_DATA PROVIDED_
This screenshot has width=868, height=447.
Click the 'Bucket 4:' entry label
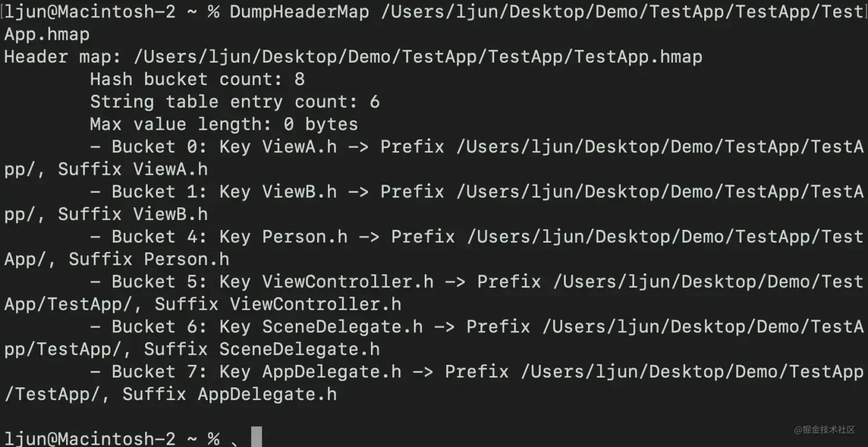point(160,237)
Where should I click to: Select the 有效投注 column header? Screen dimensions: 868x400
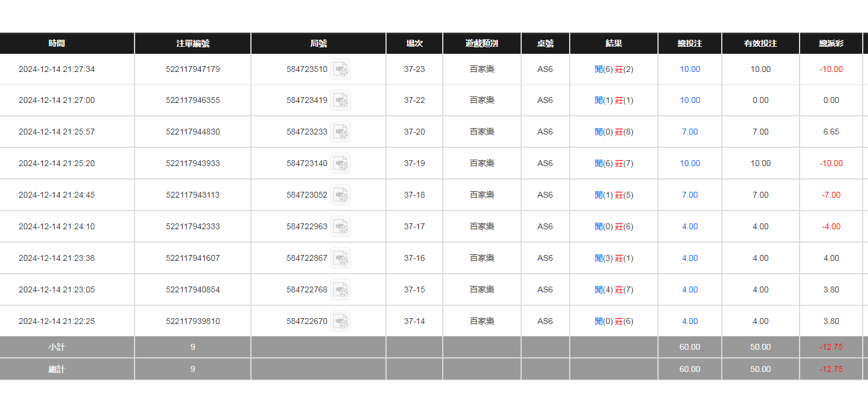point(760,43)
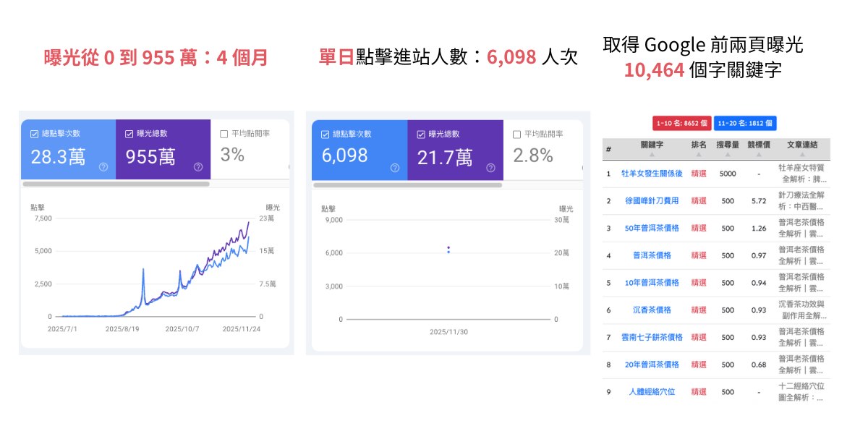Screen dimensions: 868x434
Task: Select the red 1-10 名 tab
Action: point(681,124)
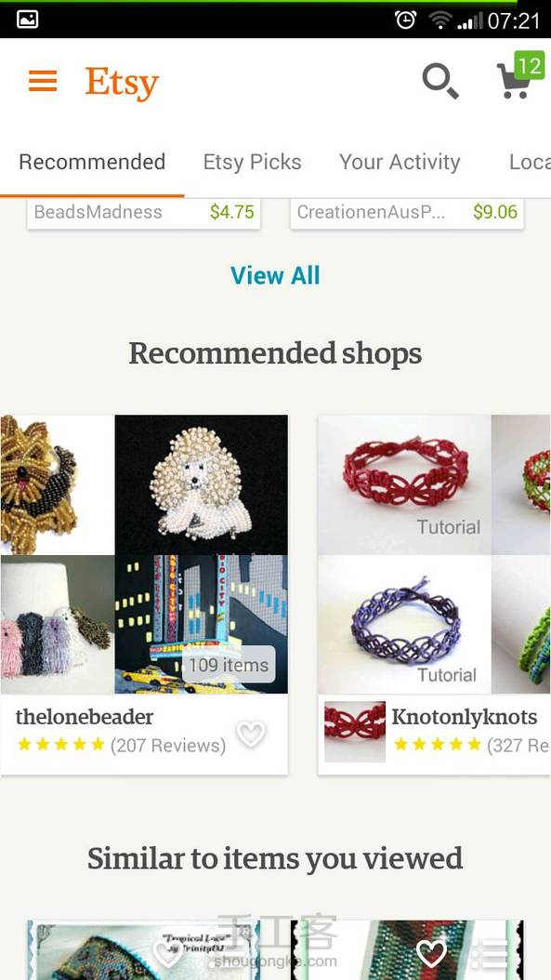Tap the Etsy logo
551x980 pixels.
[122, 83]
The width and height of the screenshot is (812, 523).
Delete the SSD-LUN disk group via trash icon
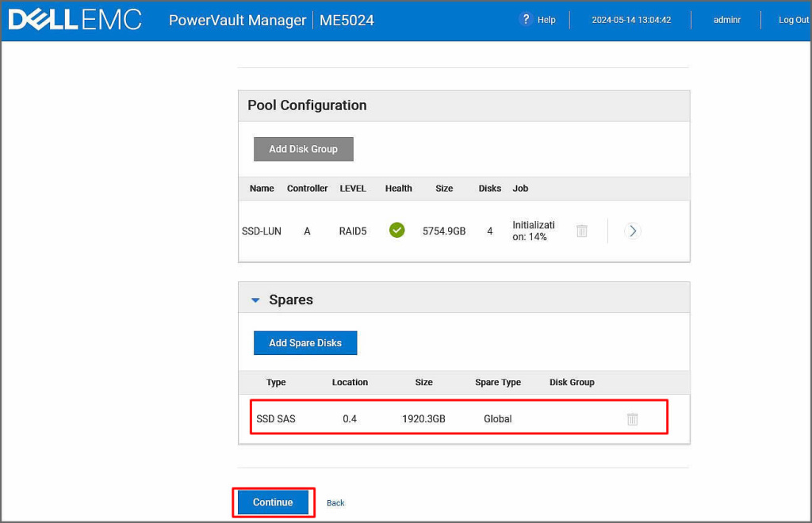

_ASSIGNMENT_
Word for word, restate the material above; do not carry over the pictures.

_ANSWER SPACE_
This screenshot has width=868, height=447.
Click the 'Bucket 4:' entry label
point(160,237)
Where should I click to: Select the 有效投注 column header? Screen dimensions: 868x400
point(760,43)
Screen dimensions: 868x434
Task: Select the red 1-10 名 tab
Action: point(681,124)
Tap the Etsy logo
551x980 pixels.
[122, 83]
The width and height of the screenshot is (812, 523).
Delete the SSD-LUN disk group via trash icon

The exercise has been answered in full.